#### Neural Networks

Perceptron

In [None]:
from linear_algebra import Vector, dot

In [None]:
def step_function(x: float) -> float:
    return 1.0 if x >= 0 else 0.0

def perceptron_output(weights: Vector, bias: float, x: Vector)-> float:
    """Returns 1 if the perceptron 'fires', 0 if not"""
    calculation = dot(weights, x) + bias
    return step_function(calculation)

#### AND, OR

With properly chosen weights, the perceptron can solve a number of simple problems. iw, we can crete an **AND** gate which returns 1 if both its inputs are 1 but returns 0 if one of its inputs is 0, see below: 

In [None]:
and_weights = [2., 2]
and_bias = -3

assert perceptron_output(and_weights, and_bias, [1, 1]) == 1
assert perceptron_output(and_weights, and_bias, [0, 1]) == 0
assert perceptron_output(and_weights, and_bias, [1, 0]) == 0
assert perceptron_output(and_weights, and_bias, [0, 0]) == 1

with similar reasoning we could build an **OR** gate

In [None]:
or_weights = [2., 2.]
or_bias = -1

assert perceptron_output(or_weights, or_bias, [1, 1]) == 1
assert perceptron_output(or_weights, or_bias, [0, 1]) == 1
assert perceptron_output(or_weights, or_bias, [1, 1]) == 1
assert perceptron_output(or_weights, or_bias, [0, 0]) == 0

we could create a **NOT** gate (which has one input and converts 1 to 0 and 0 to 1)

In [None]:
not_weights = [-2.]
not_bias = 1.

assert perceptron_output(not_weights, not_bias, [0]) == 1
assert perceptron_output(not_weights, not_bias, [1]) == 0


but no matter how hard we try an **XOR** gate (that outputs 1 if exactly one of its inputs is 1 and 0 otherwise ) cannot be built. example below of a logic gate 

In [None]:
and_gate = min
or_gate = max
xor_gate = lambda x, y: 0 if x == y else 1

Just like the perceptron, each (noninput) neuron has a weight corresponding to each of its inputs and a bias. To make our representation simpler, we’ll add the bias to the end of our weights vector and give each neuron a bias input that always equals 1. As with the perceptron, for each neuron we’ll sum up the products of its inputs and its weights. But here, rather than outputting the step_function applied to that product, we’ll output a smooth approximation of the step function. In particular, we’ll use the sigmoid function

In [None]:
import math

def sigmoid(t: float) -> float:
    return 1/(1 + math.exp(-t))

In [None]:
def neuron_output(weights: Vector, inputs: Vector) -> float:
    # weights includes the bias term, inputs incliudes a 1
    return sigmoid(dot(weights, inputs))

Given this function, we can represent a neuron simply as a vector of weights whose lenght is one more than the number of inputs to that neuron ( extra bias unit).
then we can represent a neural network as a list of (noninput) layers, where each layer is just a list of the neurons in that layer.

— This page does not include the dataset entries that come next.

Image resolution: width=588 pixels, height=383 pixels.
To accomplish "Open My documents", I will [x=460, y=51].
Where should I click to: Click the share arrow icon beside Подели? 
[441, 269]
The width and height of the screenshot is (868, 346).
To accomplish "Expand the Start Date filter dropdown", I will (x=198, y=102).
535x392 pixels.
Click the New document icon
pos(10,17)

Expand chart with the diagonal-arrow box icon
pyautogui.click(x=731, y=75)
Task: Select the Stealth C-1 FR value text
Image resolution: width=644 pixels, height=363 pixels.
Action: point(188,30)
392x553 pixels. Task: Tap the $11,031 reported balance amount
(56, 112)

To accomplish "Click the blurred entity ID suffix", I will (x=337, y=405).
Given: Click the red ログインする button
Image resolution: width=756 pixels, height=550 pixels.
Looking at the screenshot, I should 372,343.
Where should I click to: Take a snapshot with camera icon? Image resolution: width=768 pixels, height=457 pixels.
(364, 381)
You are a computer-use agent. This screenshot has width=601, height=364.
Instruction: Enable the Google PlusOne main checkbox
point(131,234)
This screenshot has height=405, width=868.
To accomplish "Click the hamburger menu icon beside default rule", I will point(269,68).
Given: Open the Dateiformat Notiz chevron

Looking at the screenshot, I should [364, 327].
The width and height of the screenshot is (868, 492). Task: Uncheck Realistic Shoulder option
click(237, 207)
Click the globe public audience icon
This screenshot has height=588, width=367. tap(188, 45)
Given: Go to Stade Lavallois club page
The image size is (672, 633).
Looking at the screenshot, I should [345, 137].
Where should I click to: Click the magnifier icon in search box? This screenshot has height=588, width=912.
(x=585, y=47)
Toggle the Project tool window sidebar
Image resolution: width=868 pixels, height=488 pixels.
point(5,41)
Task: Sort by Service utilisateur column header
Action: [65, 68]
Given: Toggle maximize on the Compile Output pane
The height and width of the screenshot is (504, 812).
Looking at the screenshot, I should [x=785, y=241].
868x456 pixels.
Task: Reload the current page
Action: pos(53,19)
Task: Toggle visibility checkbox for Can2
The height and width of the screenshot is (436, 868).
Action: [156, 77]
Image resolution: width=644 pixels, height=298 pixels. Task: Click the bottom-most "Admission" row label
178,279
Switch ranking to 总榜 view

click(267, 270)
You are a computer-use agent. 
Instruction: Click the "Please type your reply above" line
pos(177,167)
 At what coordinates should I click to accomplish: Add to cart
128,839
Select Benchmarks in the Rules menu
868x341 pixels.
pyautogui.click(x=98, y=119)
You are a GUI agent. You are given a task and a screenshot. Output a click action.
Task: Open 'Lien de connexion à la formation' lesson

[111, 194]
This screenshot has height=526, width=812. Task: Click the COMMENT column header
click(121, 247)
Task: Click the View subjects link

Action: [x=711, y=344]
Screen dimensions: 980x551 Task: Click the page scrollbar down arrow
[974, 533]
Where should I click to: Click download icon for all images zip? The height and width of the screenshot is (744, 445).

That is, we'll represent a neural network as a list(layers) of lists (neurons) of vectors (weights).

Given such representation:


In [None]:
from typing import List

def feed_forward(neural_networks: List[List[Vector]], input_vector: Vector) -> List[Vector]:
    """
    Feeds the input vector through the neural network.
    Returns the outputs of all layers (not just the last one)
    """
    outputs: List[Vector] = []
    
    for layer in neural_networks:
        input_with_bias = input_vector + [1]             # Add bias constant
        output = [neuron_output(neuron, input_with_bias) # compute the output
                  for neuron in layer]                   # for each neuron
        outputs.append(output)                           # add to the results
        input_vector = output                            # then the input to the next layer is the output of this one
    return outputs


Now we can build the XOR gate that we couldnt build with a single perceptron. We just need to scale the weights up(theta)  so that the neuron_outputs are either really close to 0 or really close to 1:

In [None]:
xor_network = [# hidden layer 
              [[20., 20, -30], # 'and' neuron
              [20., 20, -10]], # 'or' neuron  (theta 1)
              # 'output' layer 
              [[-60., 60, -30]] # 2nd output but not 1st input neuron  (theta 2)
]

feed_forward(xor_network, [0, 0]) 

In [None]:
# feed foward returns all layers output [-1][0] returns final layer, first vector output
assert 0.000 < feed_forward(xor_network, [0, 0])[-1][0] < 0.001
assert 0.999 < feed_forward(xor_network, [1, 0])[-1][0] < 1.000
assert 0.999 < feed_forward(xor_network, [0, 1])[-1][0] < 1.000
assert 0.000 < feed_forward(xor_network, [1, 1])[-1][0] < 0.001

# see page 231 for figure

The hidden layer is computing features of the input data ( in this case and and or neuron) and the output layer is combining those features in a way that generates the desired output. 

Backpropagation

Uses gradient descent or one of its variants to train the neural network. Imagine our neural network has some sets of weights. We then adjust the weights using the following step by step algorithm:

1 - Run feed_foward on an input vector to produce the outputs of all the neurons in the network
2 - We know the target output, so we can compute a loss that is the sum of the squared errors
3 - Compute the gradient of this loss as a function of the output neuron's weights
4 - "Propagate" the gradients and errors backward to compute the gradient with respect to the hidden neurons' weights 
5 - Take a gradient descent step

Typically we run this algorithm many times for our entrire training set until the network converges

to start lets compute teh gradients

In [None]:
def sqerror_gradients(network: List[List[Vector]],
                      input_vector: Vector,
                      target_vector: Vector) -> List[List[Vector]]:
    """
    Given a neural network, an input vector, and a target vector,
    make a prediction and compute the gradient of the squared error
    loss with respect to the neuron weights.
    """
    # forward pass
    hidden_outputs, outputs = feed_forward(network, input_vector)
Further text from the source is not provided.